What you will do -
1: In the GAiT interview transcript, on what date did GAiT interview Prof Johan Hyllner?
2: Extend the interview transcript on GAiT and pluripotent cell therapies, picking up after its final sentence.

On 27 NOV 2017, GAiT interviewed Prof Johan Hyllner as he retired as GAiT Director.
The following is a transcript of that interview:
GAiT: Why did you decide the setting up of GAiT was an useful enterprise and become one of the Founding Directors?
JH: I have always been very enthusiastic about cell therapies using pluripotent cells. The basis for this view is the potential for allogeneic therapies and also the good chance of getting a high number of cells from this raw material. In allogeneic cell therapies there is now evidence of immune challenges following transplantation of the cells. Obviously, matching the induced Pluripotent Stem (iPSC) cells with some of the patients’ major HLA types, could significantly reduce associated risk.
By collecting cells from homozygous HLA donor cell types, it is now possible to make HLA compatible stems cells and other immune matched cells for the patient. If these therapies are successful, in order to cover most of humanity, we need a global haplobank network for such cells. Individual countries will really struggle to independently develop these therapies for their general populations – by collaborating with several other countries, you can cover a much bigger part of your patient population. The benefits of this collaboration are what drove all the Founding Directors, me included.

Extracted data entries
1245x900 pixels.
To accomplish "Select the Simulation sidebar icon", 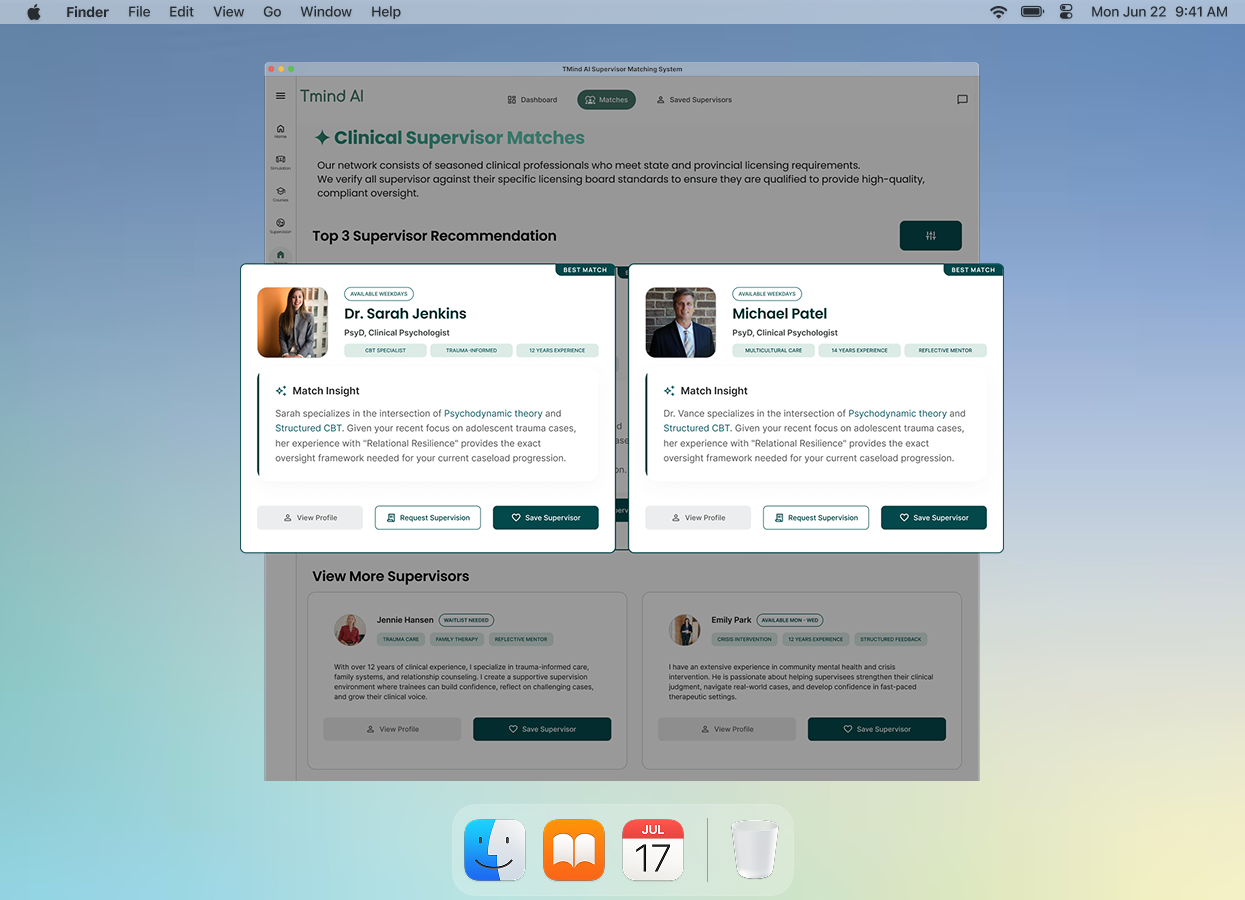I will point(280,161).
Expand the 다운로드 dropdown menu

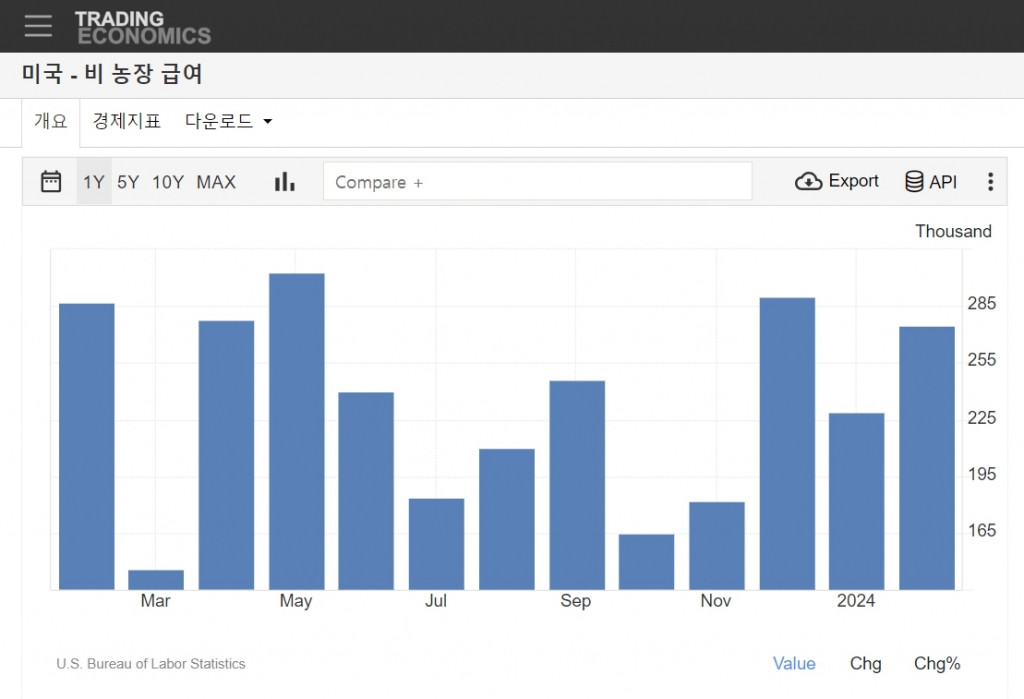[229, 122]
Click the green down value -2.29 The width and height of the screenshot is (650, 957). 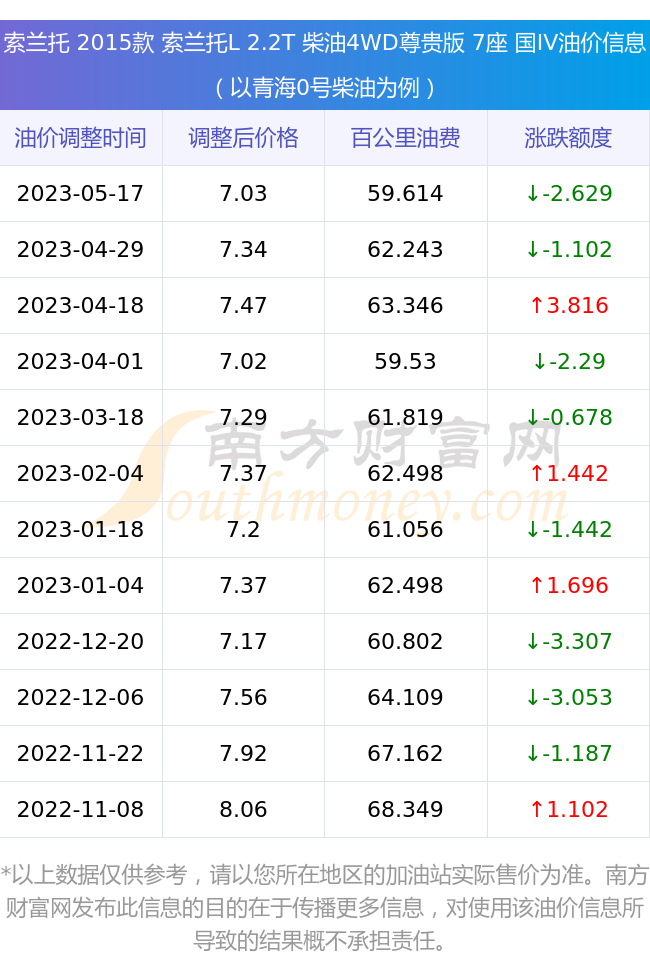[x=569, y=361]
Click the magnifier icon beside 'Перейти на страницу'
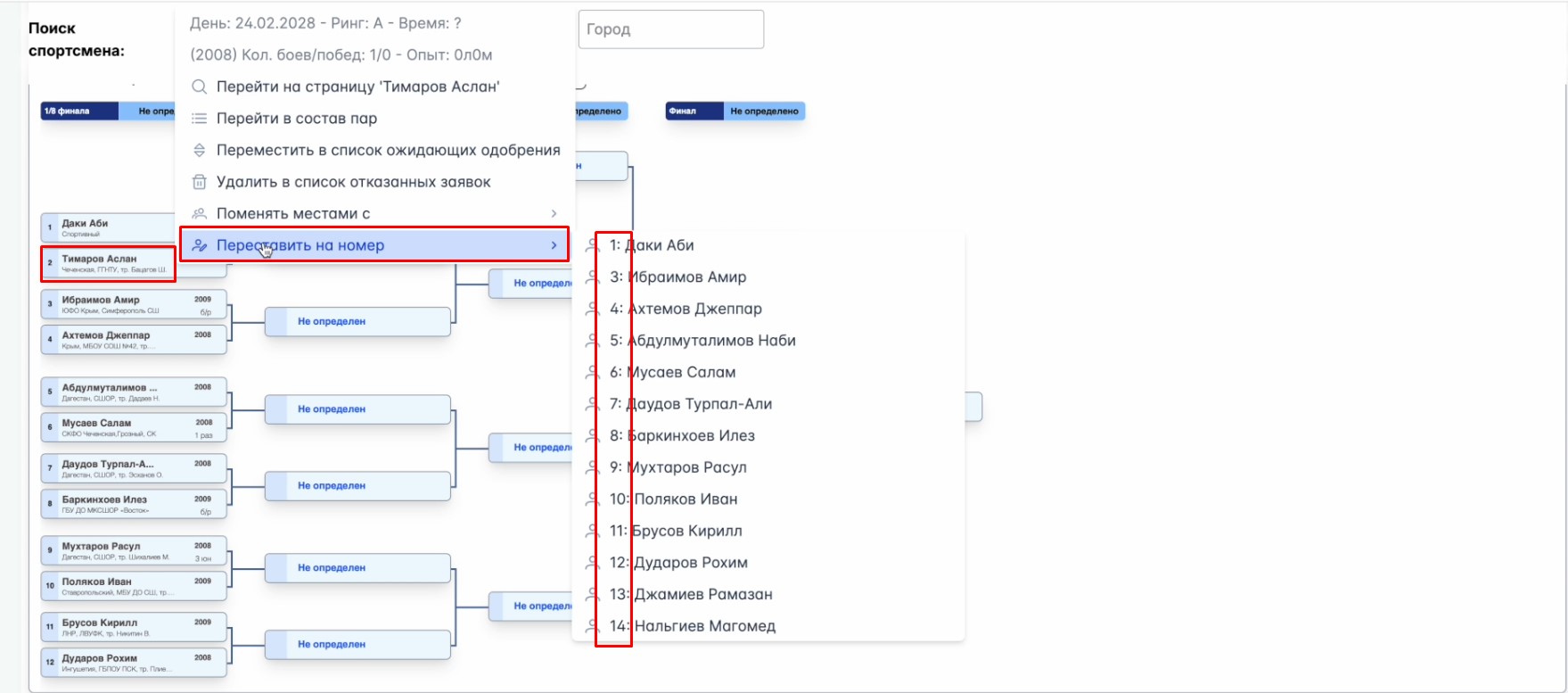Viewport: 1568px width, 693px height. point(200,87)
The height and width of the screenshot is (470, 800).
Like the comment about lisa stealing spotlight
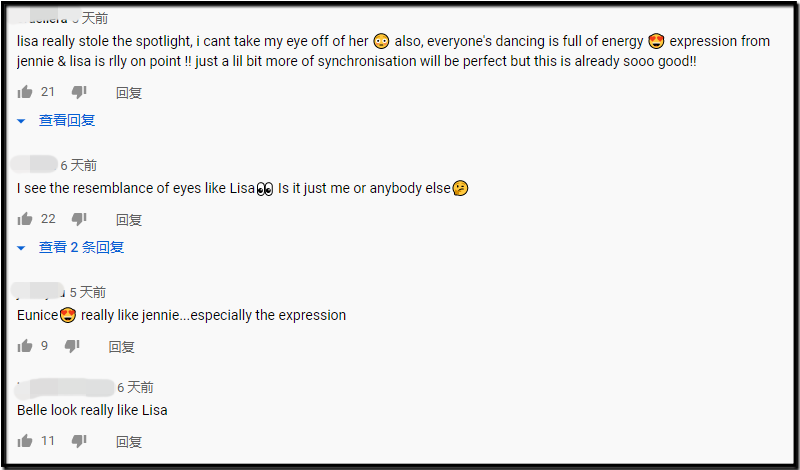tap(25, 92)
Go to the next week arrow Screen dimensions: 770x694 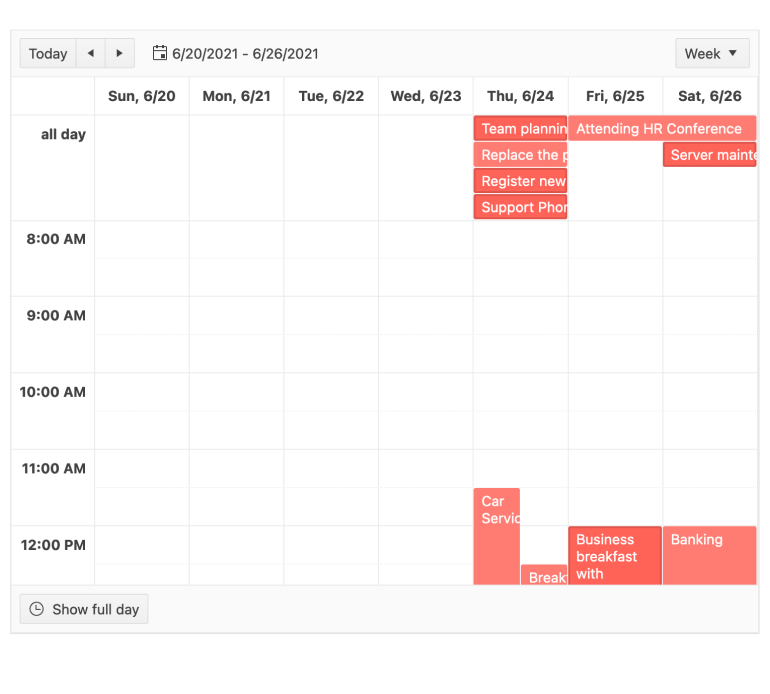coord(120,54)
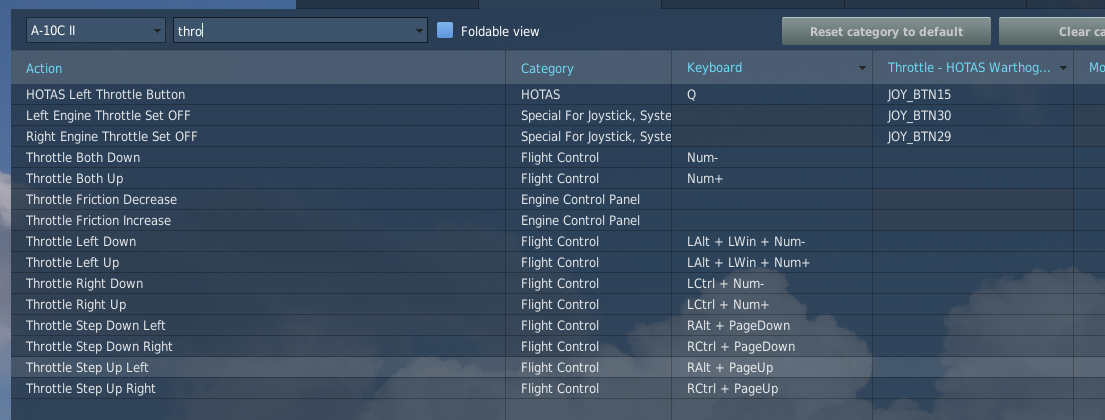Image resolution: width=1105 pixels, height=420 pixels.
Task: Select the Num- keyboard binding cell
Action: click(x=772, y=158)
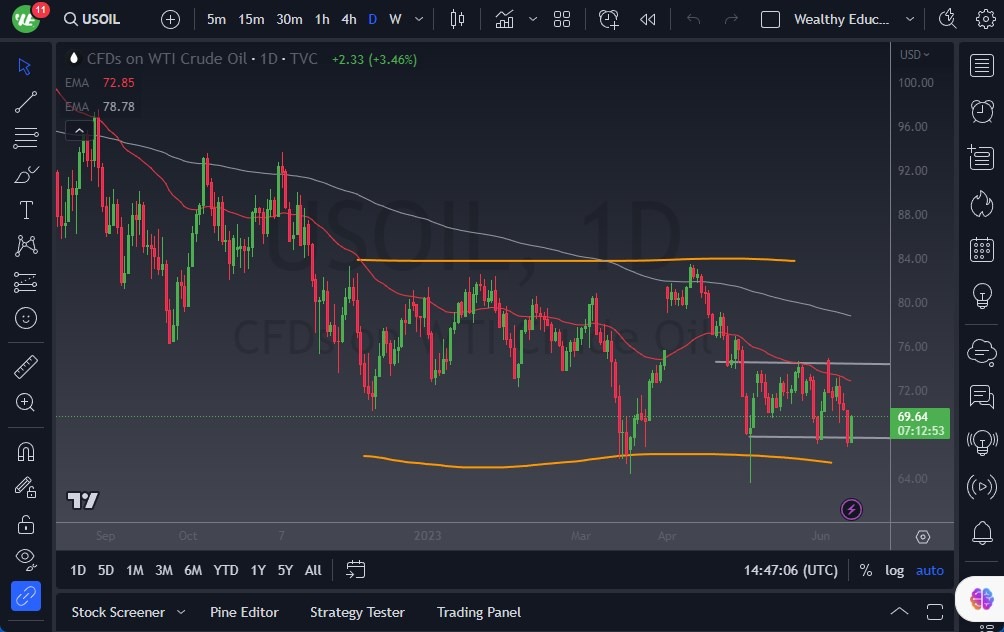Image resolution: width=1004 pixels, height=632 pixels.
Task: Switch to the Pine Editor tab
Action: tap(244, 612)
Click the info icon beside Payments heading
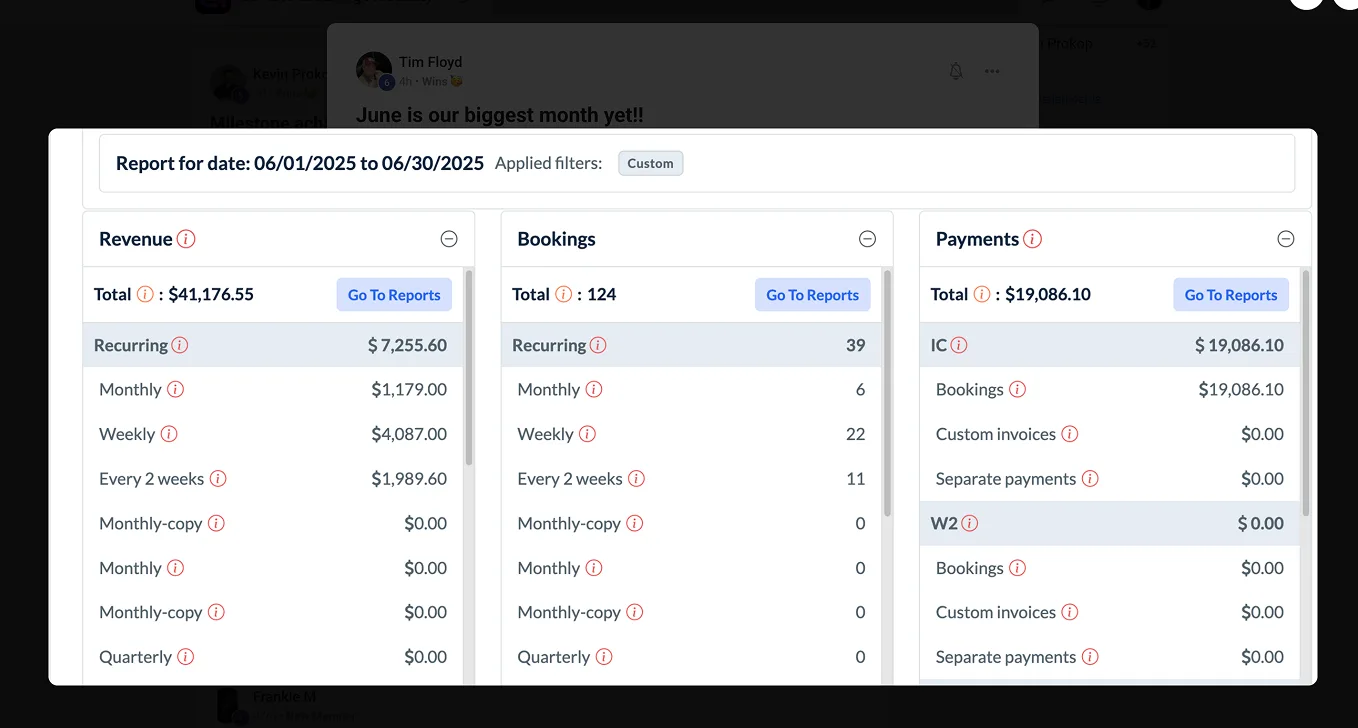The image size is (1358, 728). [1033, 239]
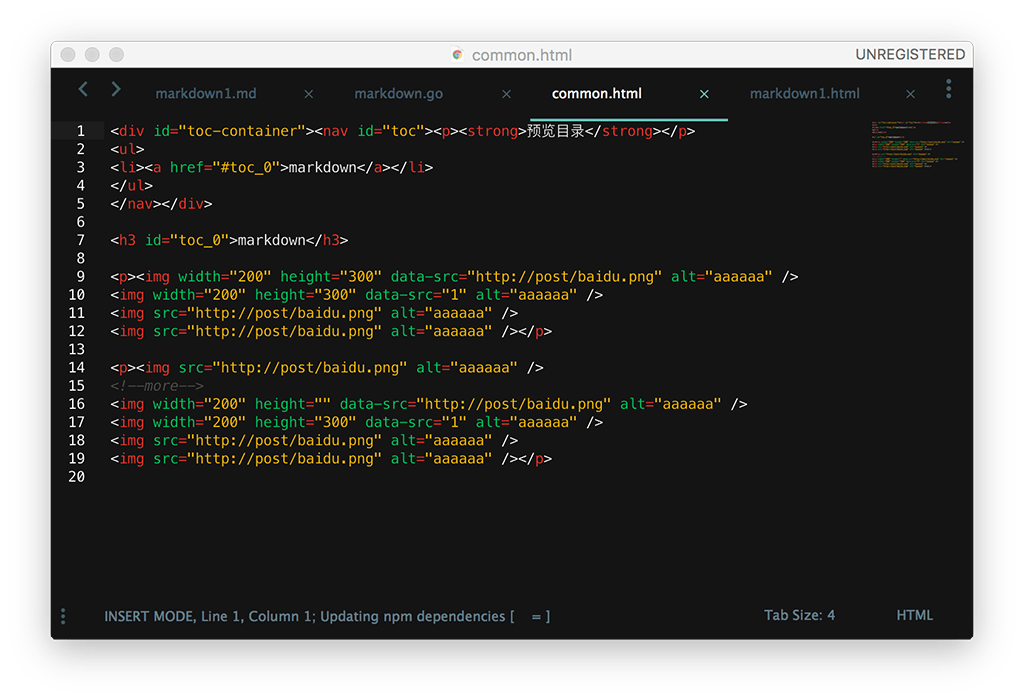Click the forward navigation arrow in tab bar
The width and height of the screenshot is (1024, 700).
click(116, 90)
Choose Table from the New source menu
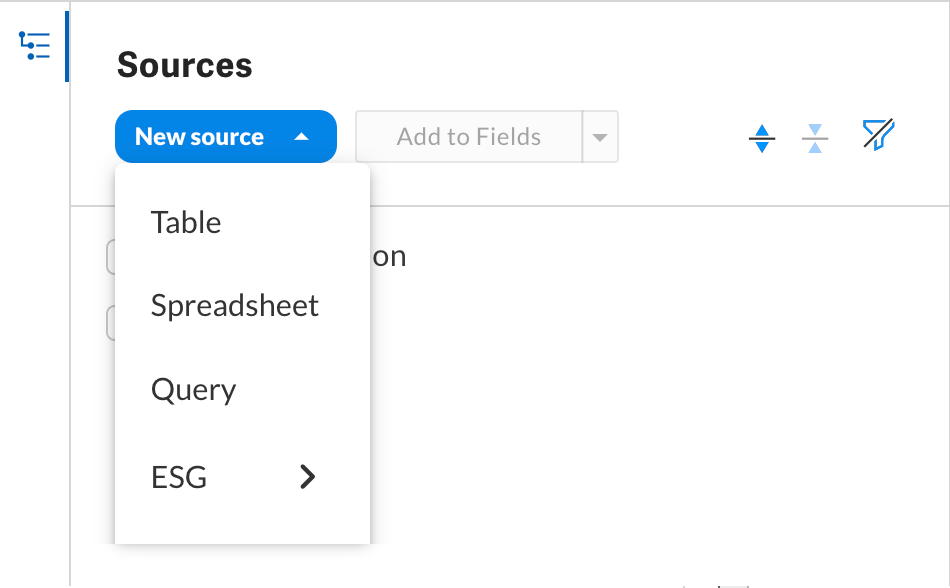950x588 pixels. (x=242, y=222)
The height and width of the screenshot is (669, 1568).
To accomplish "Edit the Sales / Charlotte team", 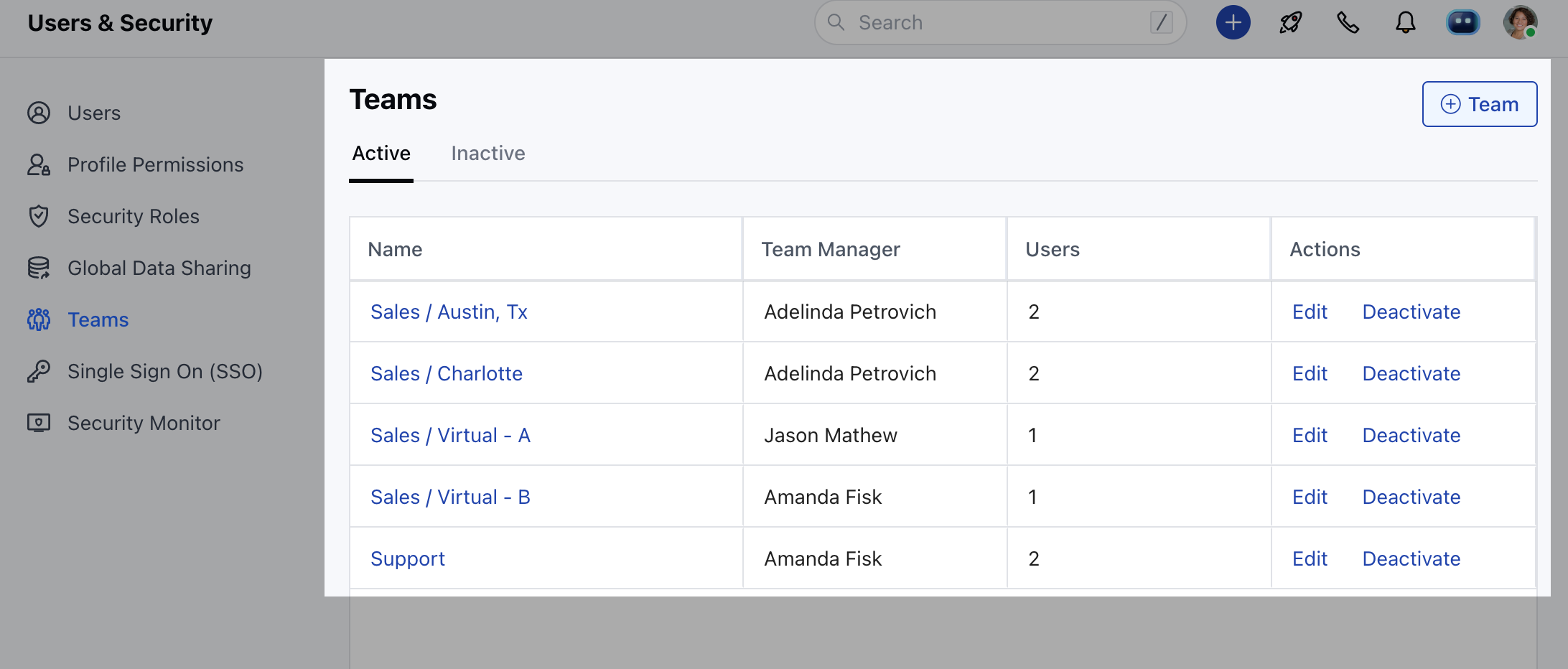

Results by task -
1: 27 NOV 2017

2:
GAiT: What advice would you give people joining/directing GAiT in the future?
JH: It is essential that GAiT maintains a high standard of quality – it needs a high standard of thinking and engagement for the organisation to do well.
GAiT: What do you want GAiT to ultimately grow into?
JH: That will depend on the individual members of GAiT. I would like to see GAiT to continue as a non-profit organisation that, through its focus, expertise, and transparency, can work effectively with Academia, Governments, and Industry. We must coordinate and facilitate the use of the different haplobanks in different territories for patient benefit.
GAiT: Are you going to assist in GAiT activities in the future?
JH: I may be stepping down from the Board of Directors, but as I remain enthusiastic about GAiT’s mission, so I will act informally as an assistant or ambassador for GAiT – particularly around Europe – introducing others to GAiT’s mission, thereby growing this important community of experts. I am in contact with the relevant Swedish nationals regularly, and have introduced several Spanish experts to GAiT recently. I will still be working in the UK, so I will still be in the middle of things.
GAiT: How can people stay in contact with you?
JH: I will still be at the Cell and Gene Therapy Catapult, and will keep my Catapult email (firstname.lastname@example.org) for sometime yet. But for non-Catapult business, I can be reached at my Gmail account (Johan.Hyllner@gmail.com).
We thank Prof Hyllner for his efforts in establishing GAiT, as one of its Founding Directors, and for his future efforts to grow the GAiT community.